What was the patient population enrolled and evaluated in this study?
This was a single-center phase 2 study. We decided to enroll any patient who was supposed to get a commercial CAR T-cell therapy. Patients were screened when they planned to get the CAR T-cell therapy and [subsequently] enrolled when they developed their first CRS or ICANS.
In this interim analysis, we had 6 patients enrolled, of which 3 had a diagnosis DLBCL, 1 had follicular lymphoma, and 2 had multiple myeloma.
What were some of the key findings from this interim analysis?
The study [is designed to include] 20 [total] patients. The study was meant to be conducted in 2 phases. [In] the first phase, after 7 patients enrolled, we assessed for futility. If we saw that 3 or fewer patients did not have a complete resolution of CRS with siltuximab and required rescue tocilizumab, then the trial would be futile.
However, what we showed the results from the first 6 patients, of which 5 had a complete resolution of their CRS, with a median time of resolution of 1 hour from infusion completion. Two patients needed 2 doses of siltuximab to achieve that.
Based on these results, how might this agent potentially affect quality of life [QOL] for patients who receive CAR T-cell therapy?
We are evaluating neurocognitive function, as the whole rationale for using siltuximab is to see if it decreases the severity of both CRS and ICANS. We are trying to see if there is an impact on neurocognitive functioning of patients.
What we're using is a National Institutes of Health neurocognitive toolbox, which is an iPad-based questionnaire that patients [complete] before and after CAR T-cell infusion. These [QOL evaluations] also include patients that were supposed to get CAR T-cell therapy and do not have CRS or ICANS, so we have a comparator arm, as well.

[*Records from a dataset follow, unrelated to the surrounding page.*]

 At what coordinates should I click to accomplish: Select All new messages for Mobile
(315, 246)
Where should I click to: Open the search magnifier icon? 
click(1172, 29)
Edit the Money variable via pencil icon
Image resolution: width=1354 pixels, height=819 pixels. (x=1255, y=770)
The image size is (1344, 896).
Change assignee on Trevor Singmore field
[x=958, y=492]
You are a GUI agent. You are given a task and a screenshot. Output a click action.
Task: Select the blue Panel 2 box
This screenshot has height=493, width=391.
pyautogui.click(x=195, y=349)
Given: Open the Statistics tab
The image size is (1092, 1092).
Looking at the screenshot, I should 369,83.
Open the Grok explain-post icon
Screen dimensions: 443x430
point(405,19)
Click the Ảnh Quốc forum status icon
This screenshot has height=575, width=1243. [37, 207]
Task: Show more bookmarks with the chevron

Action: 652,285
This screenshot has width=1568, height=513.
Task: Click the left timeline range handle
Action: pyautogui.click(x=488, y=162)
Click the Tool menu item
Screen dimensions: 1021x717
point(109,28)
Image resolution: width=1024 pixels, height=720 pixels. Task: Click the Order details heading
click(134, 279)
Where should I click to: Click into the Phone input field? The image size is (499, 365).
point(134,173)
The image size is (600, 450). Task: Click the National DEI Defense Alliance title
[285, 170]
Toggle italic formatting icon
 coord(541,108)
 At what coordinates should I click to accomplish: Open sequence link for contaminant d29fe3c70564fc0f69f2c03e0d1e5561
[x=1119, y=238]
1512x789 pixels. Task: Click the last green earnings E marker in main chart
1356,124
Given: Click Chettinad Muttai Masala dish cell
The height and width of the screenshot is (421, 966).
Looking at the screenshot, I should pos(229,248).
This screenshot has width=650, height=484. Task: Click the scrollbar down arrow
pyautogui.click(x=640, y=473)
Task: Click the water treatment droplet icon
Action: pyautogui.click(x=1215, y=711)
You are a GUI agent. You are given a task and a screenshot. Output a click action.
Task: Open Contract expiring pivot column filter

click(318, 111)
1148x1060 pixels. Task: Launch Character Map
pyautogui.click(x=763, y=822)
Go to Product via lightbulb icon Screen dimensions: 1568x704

When we have more patients, we hope to provide updates with the results of this [QOL] testing. We hope that siltuximab has some better effects on the neurocognitive functioning.
What have you observed about the safety profile of siltuximab?
It's very hard to assess for AEs that are related to siltuximab in the setting of receiving CAR T-cell therapy. However, we did not observe any infusion-related reactions. There were no other new or surprising AEs noted in these patients, understanding that most of these patients are recuperating from lymphodepleting chemotherapy. There was nothing really surprising [regarding safety].
Can you expand on the next steps for investigating siltuximab in this setting? What could be the potential clinical implications for this research?
The first step is always completion of the trial, getting and publishing more data. [The interim analysis] serves as a good starting point. Earlier, we didn't have any published data for the use of siltuximab. However, we now do have some data, and we will provide more data.
Although I’m not sure about this, the future direction [of this research could evaluate whether] siltuximab reduces the severity [of CRS or ICANS], and the only way to measure that is to compare it with tocilizumab, and that could be the future implication of this research.
Based on the data reported thus far, what is your stance on the role of siltuximab for patients who may experience CRS or ICANS following CAR T-cell therapy?
Now we have some preliminary prospective data for the use of siltuximab in the treatment of CRS and ICANS with promising response rates. However, I would still be very cautious in using it before tocilizumab, given that our experience is very good with tocilizumab. This is something in the future where we may consider replacing tocilizumab, but not at this time point.
Reference
Narkhede M, Di Stasi A, Bal S, et al. Interim analysis of investigator-initiated phase 2 trial of siltuximab in treatment of cytokine release syndrome and immune effector cell associated neurotoxicity related to CAR T-Cell therapy. Presented at: 2023 Transplantation and Cellular Therapy Meetings. February 15-19, 2023; Orlando, FL. Abstract 165.